A little competition improves statistics

2023-03-06 - 13:56

Teams of competitors across the globe applied their respective statistical methods to derive their best model approximations.

Image by Pete Linforth from Pixabay

In 2021 KAUST ran the first international competition “Spatial Statistics for Large Datasets” using ExaGeoStat’s reference datasets. Following that successful event, the Exascale Geostatistics Project (ExaGeoStat) led by Marc Genton and Ying Sun ran a second competition in March-May 2022 attracting researchers from ten groups around the world.

The analysis and interpretation of large spatial datasets consisting of millions of monitoring locations and many parameters and observations over time is a major new frontier in data science and statistics. Such datasets require not only highly specialized computing systems to store and process the data, but new statistical methods that can reduce the amount of computation while retaining interpretability and accuracy. However, as the various statistics groups around the world hone methods using their own inhouse datasets, there has been no way to objectively compare the accuracy and performance of different statistical approaches.
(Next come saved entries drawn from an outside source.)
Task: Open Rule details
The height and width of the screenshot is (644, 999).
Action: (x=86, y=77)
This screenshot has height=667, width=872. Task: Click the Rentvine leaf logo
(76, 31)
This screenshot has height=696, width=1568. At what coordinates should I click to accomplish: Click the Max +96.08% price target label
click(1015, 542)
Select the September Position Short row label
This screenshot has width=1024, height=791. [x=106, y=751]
Organizers of the event anticipate that the competition can help to address this need. “This competition was motivated by the absence of a general benchmarking suite for existing spatial statistics methods to assess their accuracy with different data types,” says Sameh Abdulah, a research scientist and organizer of the competition.

“Using our ExaGeoStat software, we were able to generate different data types and sizes that can be used to evaluate existing methods in both modeling and prediction capabilities,” Abdulah explains.
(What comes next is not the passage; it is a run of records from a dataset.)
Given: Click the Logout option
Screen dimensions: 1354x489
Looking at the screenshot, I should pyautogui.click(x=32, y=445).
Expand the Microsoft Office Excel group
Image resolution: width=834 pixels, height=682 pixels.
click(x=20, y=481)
“Most existing tools can deal with large datasets using different approximation methods, but it is difficult to evaluate their efficiency since there is generally no exact solution for the datasets they are analyzing. ExaGeoStat can generate very large geospatial datasets and model them to calculate exact solutions that can be used to evaluate the accuracy and efficiency of a statistical method.”
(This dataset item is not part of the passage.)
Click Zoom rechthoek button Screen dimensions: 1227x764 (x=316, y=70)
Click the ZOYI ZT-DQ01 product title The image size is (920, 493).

Setting six different challenges across three types of datasets, competitors applied their respective statistical methods to derive their best model approximations. The winners across the six challenges were groups from KAUST as well as from France, Taiwan, China and the U.S.

“This competition helps demonstrate how our ExaGeoStat software can handle large geospatial data on leading-edge hardware architecture, as well as showcasing the best tools and methods for accurate modeling and prediction,” says Abdulah. “We hope this will help improve the efficiency of modeling and prediction for applications such as climate and weather forecasting and increase investment in spatial statistics.”

Abdulah’s team is already organizing the third competition.

“We have had very good responses over the three years of this competition. We have received many submissions from different research groups worldwide, which shows the importance of this annual competition to the spatial statistics community,” Abdulah says.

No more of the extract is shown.